A MIDI sequencer, as sophisticated as it is, works in a similar fashion.

You also depress "record" (either literally on a hardware device, or via its equivalent in a software program), and then input the MIDI data you want to record.

While the user knows by looking at the magnetic imprint when and in what order sounds were recorded on the tape, a MIDI sequencer needs a different method to document when each of the MIDI events occurred in time.

In order then to document each of the MIDI events in time, a MIDI sequencer must have its own clock, which permits every MIDI event (like "play middle C") to have its own time coordinate. The MIDI sequencer can record that, indeed, middle C has been played, and that it was played in measure 4, and on beat 2. In order to allow the MIDI sequencer to capture all the nuances of a performance on, say, a keyboard controller, the internal clock divides a quarter note into very small but equally spaced time-coordinates called clocks.

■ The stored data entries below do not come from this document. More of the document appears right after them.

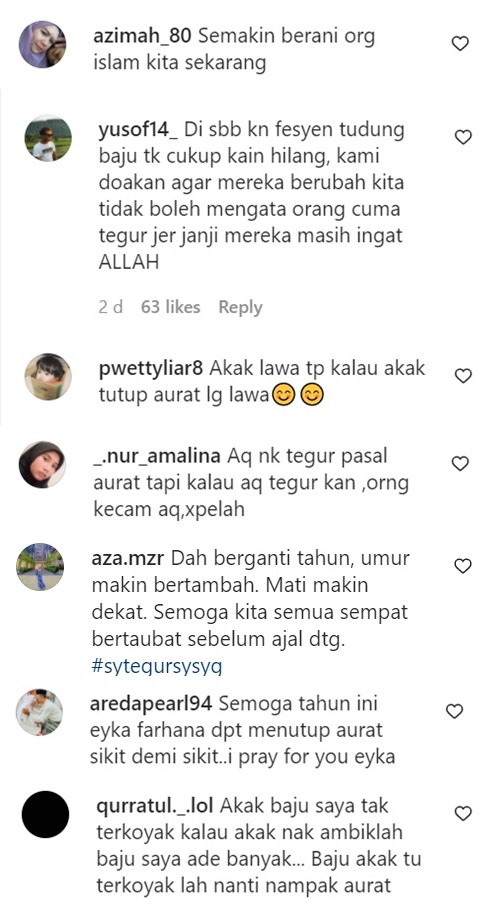Open the #sytegursysyg hashtag

pyautogui.click(x=157, y=667)
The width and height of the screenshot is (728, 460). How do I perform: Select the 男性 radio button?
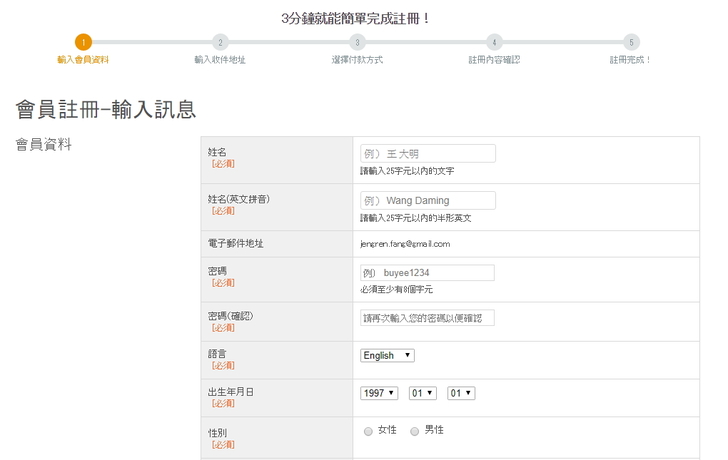(415, 431)
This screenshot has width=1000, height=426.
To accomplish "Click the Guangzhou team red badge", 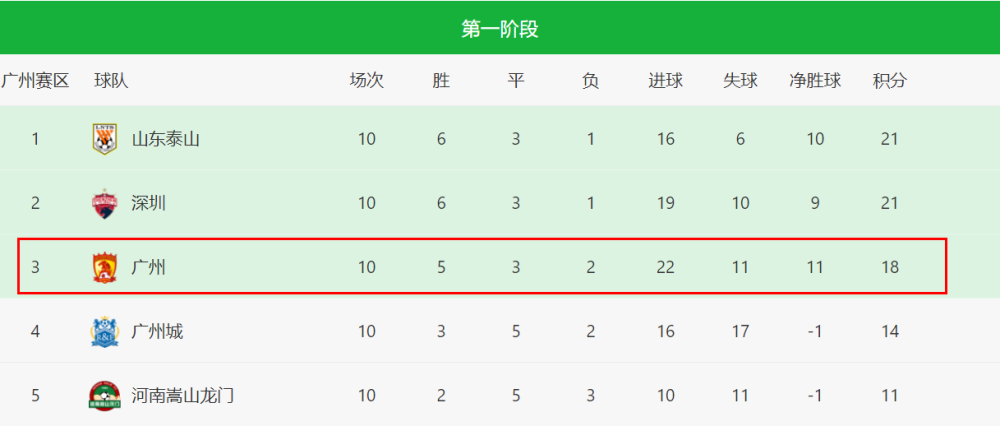I will click(104, 268).
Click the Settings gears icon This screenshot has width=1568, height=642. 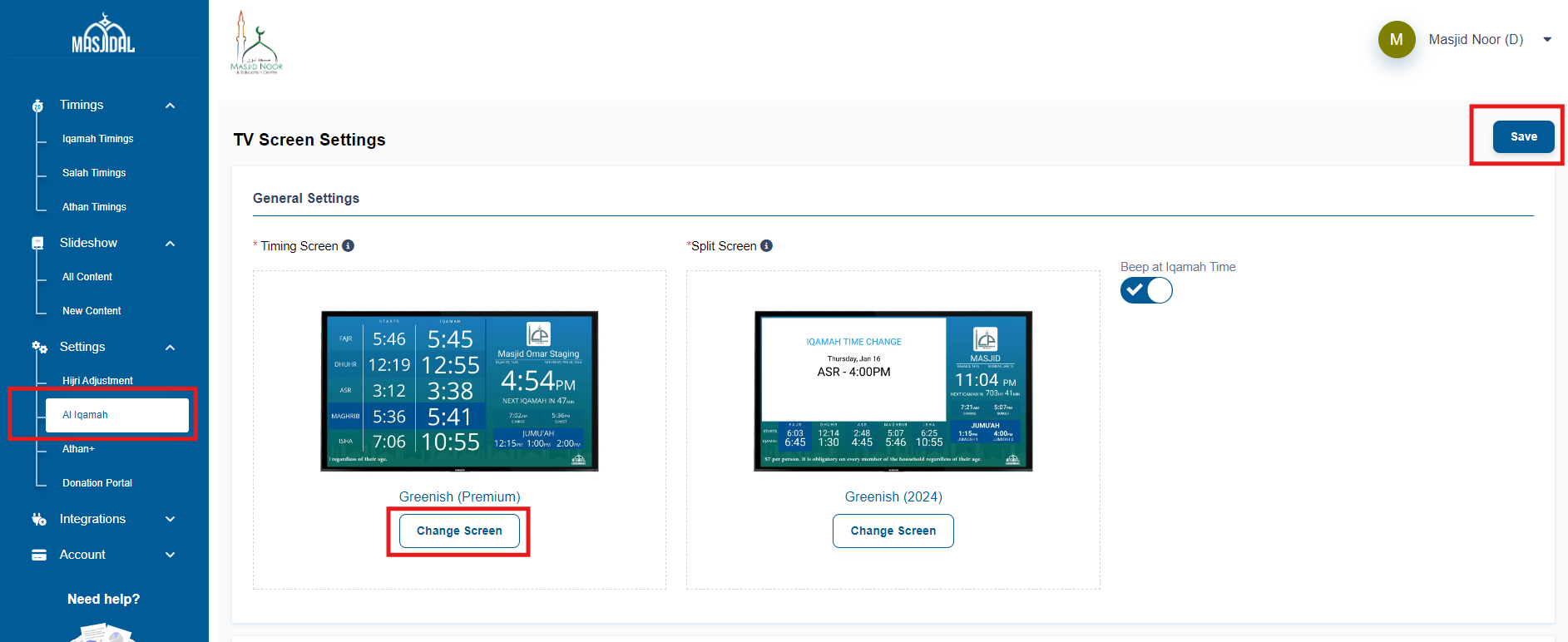(x=39, y=348)
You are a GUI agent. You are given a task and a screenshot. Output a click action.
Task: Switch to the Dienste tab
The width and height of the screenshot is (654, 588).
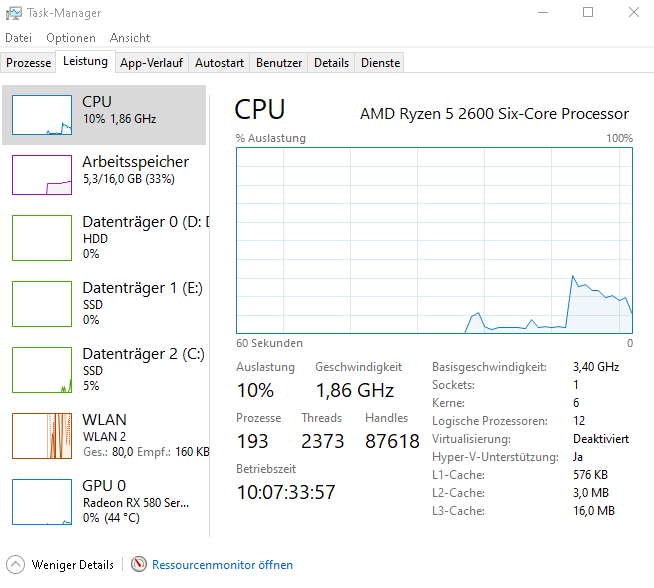point(380,62)

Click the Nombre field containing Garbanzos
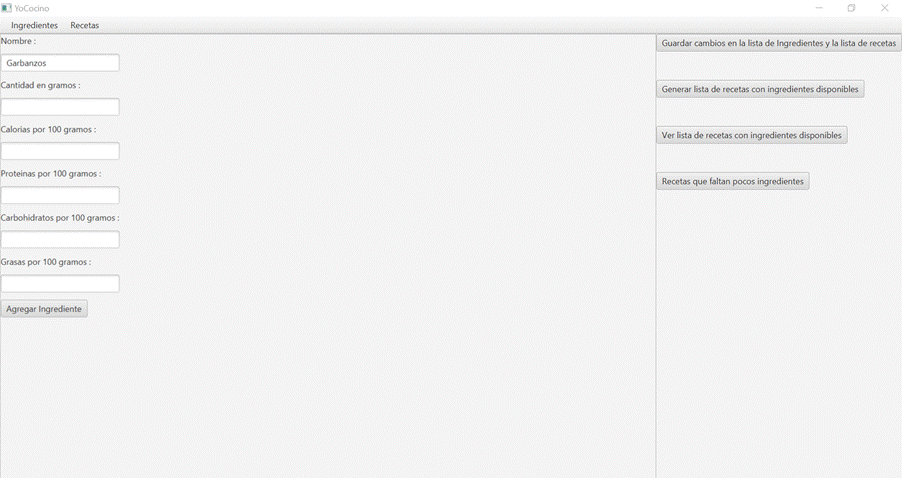[60, 63]
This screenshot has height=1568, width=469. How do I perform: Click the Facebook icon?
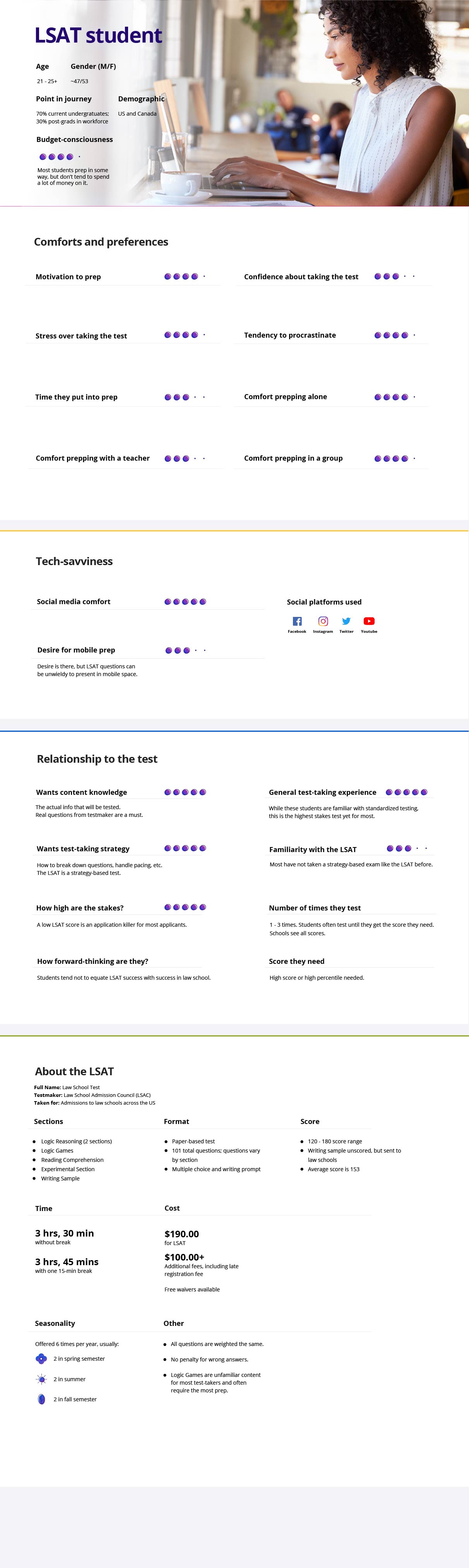point(297,621)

There is a tremendous variance among MIDI sequencers in their ability to divide musical time into clocks per quarter note. Depending upon the sequencer, there may be as few as 24 clocks per quarter note or as many as 960. This number, by the way, seems to be ever increasing. Obviously, the more divisions of the quarter note, the more accurately a performance can be documented. A time coordinate for "play middle C" might very well be "measure 4, beat 2, clock 120". And, if there were 240 clocks per quarter note, then middle C would occur on "the and of beat two".

To enable better management of the recorded data, a MIDI sequencer usually permits the user to divide MIDI data into tracks, each of which has its own stream of MIDI events. This means that in a MIDI-prepared arrangement for piano and flute, the flute part could record on one track, the right hand of the piano on a second, and the left hand of the piano on a third.

One MIDI sequencer may have as few as eight tracks; yet the number of tracks permitted by another sequencer may exceed a thousand. With MIDI technology it is entirely possible that in the creation of an orchestral score sequence, the music of each instrument in the orchestra could be placed on its own individual track.

Once the sequence has been recorded by a MIDI sequencer the user has the opportunity to change and edit the sequence. Editing the MIDI sequence is not unlike editing a text document in a word processor program. The writer makes changes by selecting anything from a single letter to the whole document, then decides how the selected text will be changed, making additions, corrections, and deletions as desired.

Editing in a MIDI sequencer is essentially the same process. Events are identified, and then changed. The types of changes possible in a MIDI sequencer vary tremendously, but almost universally a sequencer permits the user to change the MIDI channel of any MIDI event or events, choose the duration of any note or notes, alter the key velocity of note or notes, and transpose any note or notes. These are all crucial elements in shaping any musical performance.

Another feature common to MIDI sequencers and word processing programs is "Cut and Paste." In a MIDI sequencer a region of MIDI events (the music) may be selected, copied, and then inserted into the MIDI score at the desired location in time. This feature is especially important to a musician since most music contains repetition to one extent or the other.

Once a sequence has been recorded and then edited the sequencer can be directed to play back the sequence, presumably shaped to musical perfection.